I remember going to a show of his at Robert Miller Gallery, which was at the time was at 5th Avenue and 57th Street. It’s a very, very proper gallery. The first or second image I saw showed one man standing over another, urinating in his mouth. I couldn’t stop laughing at the idea of this picture in that gallery. I think that it was about intentionally trying to make art out of something that was relevant to Robert’s experience. Here was something that he found incredibly sexually exciting, but that the culture had prohibited. It was that tension that he was both working through and working with.
Here’s another quote from the art historian Richard Meyer that I think really hits the nail on the head: “Mapplethorpe presents the naked male body as though the target of prohibition and a source of pleasure, as both an example of censorship and a defiance it.” I think that these dualities are at the core of the gay sensibility. Robert was trying to create something beautiful, to make other people understand how beautiful the male body is while also being an object of desire.
One thing that Body of Art illustrates is the sheer amount of creative energy that has been devoted to challenging normative views of the human body, especially in the photography of the 20th century. If you had to theorize a bit, how do you think the supposedly objective power of photography has changed the way we think about and represent the human body?
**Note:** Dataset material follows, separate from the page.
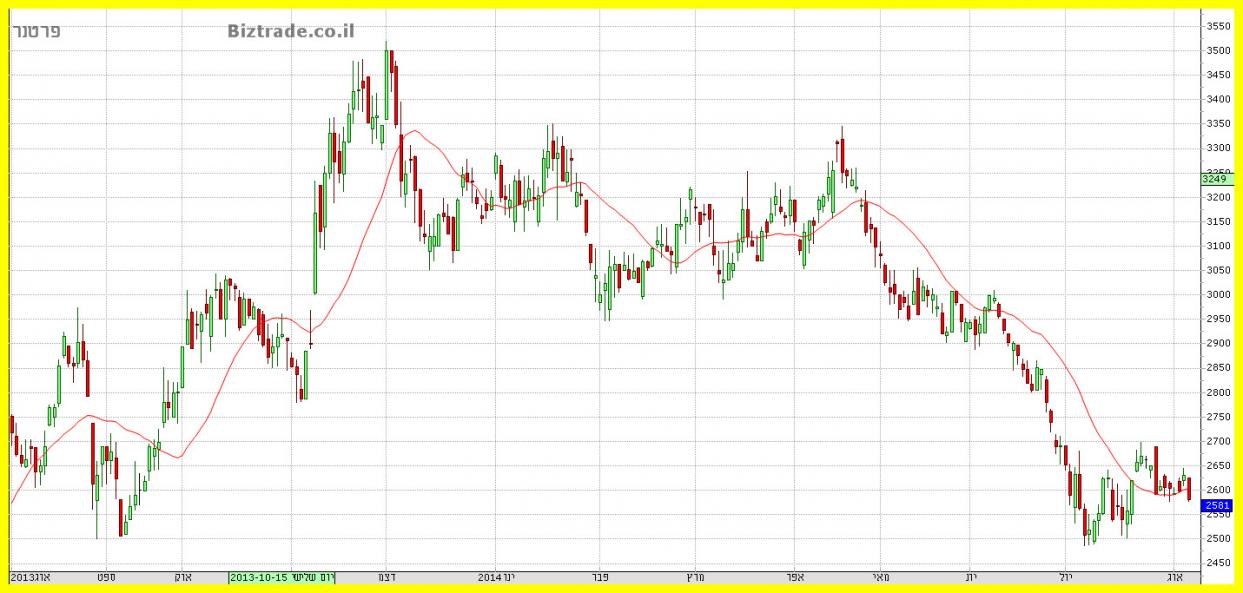
Task: Click the 2013 אוג label at axis start
Action: 30,577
My theory is that the invention of photography allowed people to see our world reflected back to them through with such optical precision and in such facsimile. When you see male genitalia presented in all of its actuality, people get a little freaked out about it [laughs]. I think photography got us used to what the human body actually looks like and made us more comfortable with it by familiarity, but I still don’t think we’re all the way there.
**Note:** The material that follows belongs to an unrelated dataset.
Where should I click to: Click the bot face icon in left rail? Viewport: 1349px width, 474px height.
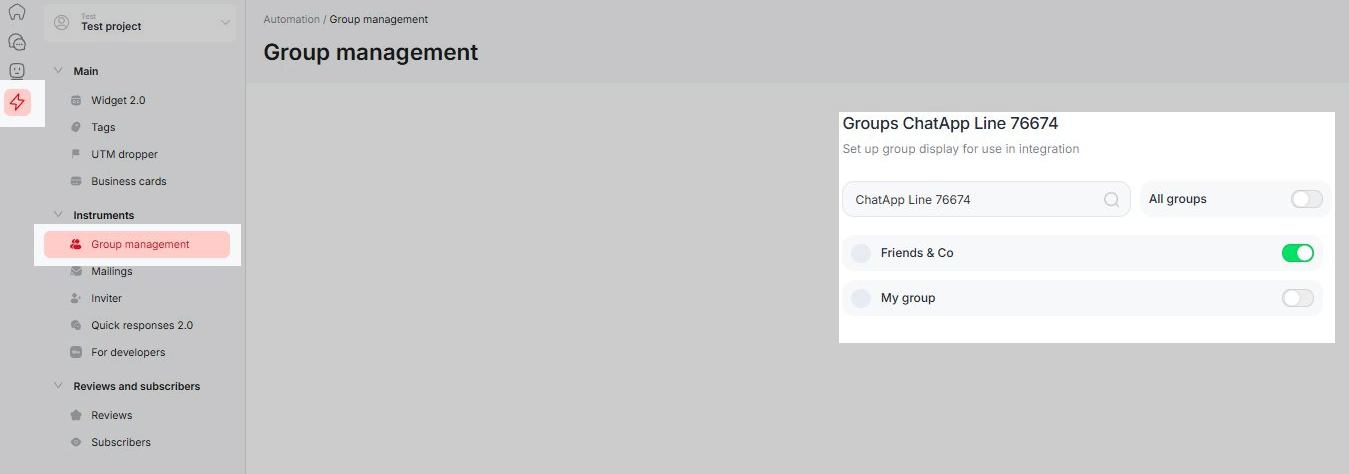click(17, 71)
I recently spoke at a trustee’s lunch for a very sophisticated art organization. I was talking about this very thing—Mapplethorpe and Wagstaff’s influence—and I was asked to remove several photographs that directly showed male genitalia from my presentation [laughs]. I thought, “Are you kidding? It’s 2015, and these are sophisticated people.” They let me keep them—it was only a discussion, they weren’t demanding that they be taken out—but they did bring it up. We all concluded that it was okay to show these trustees, who live in New York City and look at art all the time, these kinds of images.
I don’t think that the battle is won, in terms of people being truly adult and accepting the reality of the male body. I think it is still makes people uncomfortable, but I also think the conversation around sexuality in all of its permutations is evolving.